Integrare la threat intelligence nelle procedure aziendali

Combinare efficacemente l’intelligence delle minacce con l’infrastruttura di monitoraggio è il modo migliore per ottimizzare l’investimento fatto nella threat intelligence. L’infrastruttura di base non può prescindere dalla tecnologia chiave di una qualunque soluzione di extended detection e response (XDR) di successo: la Network Detection e Response (NDR).

Le funzionalità di visibilità di una soluzione di NDR sono nettamente superiori rispetto ad altre tipologie di sensori: migliorano il rilevamento delle minacce e la risposta agli incidenti, supportano le attività manuali di threat hunting e possono ampliare la visibilità sia sul traffico uscente (traffico “nord-sud”) sia sul traffico interno data center-to-data center (“est-ovest”).

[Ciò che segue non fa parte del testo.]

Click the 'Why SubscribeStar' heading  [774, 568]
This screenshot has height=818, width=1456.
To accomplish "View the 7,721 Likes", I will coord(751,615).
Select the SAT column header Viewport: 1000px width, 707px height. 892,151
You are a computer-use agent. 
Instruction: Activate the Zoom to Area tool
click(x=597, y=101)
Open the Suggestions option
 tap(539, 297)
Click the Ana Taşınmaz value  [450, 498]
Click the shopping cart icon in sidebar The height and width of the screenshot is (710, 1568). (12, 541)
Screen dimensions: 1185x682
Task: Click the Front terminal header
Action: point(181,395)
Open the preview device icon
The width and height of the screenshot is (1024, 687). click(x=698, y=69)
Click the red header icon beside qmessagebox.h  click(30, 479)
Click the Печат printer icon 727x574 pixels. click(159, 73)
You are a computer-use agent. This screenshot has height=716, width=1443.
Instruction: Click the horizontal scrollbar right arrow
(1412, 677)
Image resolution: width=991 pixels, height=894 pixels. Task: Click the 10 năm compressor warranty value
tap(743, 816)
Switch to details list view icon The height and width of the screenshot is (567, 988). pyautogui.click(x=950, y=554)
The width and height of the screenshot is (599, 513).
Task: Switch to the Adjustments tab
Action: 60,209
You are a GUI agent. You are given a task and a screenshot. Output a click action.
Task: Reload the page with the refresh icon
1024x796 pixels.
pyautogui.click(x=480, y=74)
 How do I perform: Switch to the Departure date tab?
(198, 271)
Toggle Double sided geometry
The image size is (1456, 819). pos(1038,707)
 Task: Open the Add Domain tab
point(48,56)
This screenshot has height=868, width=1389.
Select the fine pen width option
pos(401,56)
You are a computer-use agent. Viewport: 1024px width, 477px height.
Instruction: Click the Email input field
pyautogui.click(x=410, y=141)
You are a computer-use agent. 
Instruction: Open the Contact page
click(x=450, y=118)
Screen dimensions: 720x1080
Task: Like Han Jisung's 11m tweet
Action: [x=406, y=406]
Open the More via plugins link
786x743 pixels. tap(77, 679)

Una volta consolidata la soluzione di NDR, si può passare ad altri componenti chiave dell’infrastruttura XDR: la gestione degli incidenti e degli eventi di sicurezza (SIEM) basata sui log di sicurezza e il rilevamento e la risposta basata sugli endpoint (EDR), entrambi i componenti richiedono a loro volta un’integrazione con i feed di threat intelligence; si può amplificare la visibilità sui comportamenti potenzialmente sospetti con la soluzione di analisi comportamentale degli utenti e in generale delle entità (UEBA).

E quando si pensa a come integrare l’intelligence delle minacce nelle tue procedure, ricorda che puoi essere supportato dalle tecnologie di successo di Security Orchestration, Automation e Response (SOAR) che hanno come principio cardine anche quello di fornire le funzionalità di una piattaforma di threat intelligence (TIP).

Conclusioni

L’insieme delle tecnologie di monitoraggio e di visibilità esistenti può e deve sfruttare la threat intelligence come elemento moltiplicatore per la propria efficacia a supporto del team di sicurezza, valorizzando ed impreziosendo le informazioni interne già raccolte

Torniamo ancora una volta a Dave Winer con un ultimo pensiero: “Una pubblicità perfettamente mirata non è pubblicità, ma pura informazione. L’informazione è gradita, la pubblicità non sempre accolta. Quale inserzionista pagherebbe per divulgare informazioni che verrebbero scartate? ” E lo stesso vale per chi utilizza i feed di intelligence: chi vorrebbe pagare per delle informazioni sulle minacce se la maggior parte di esse verranno ignorate?”.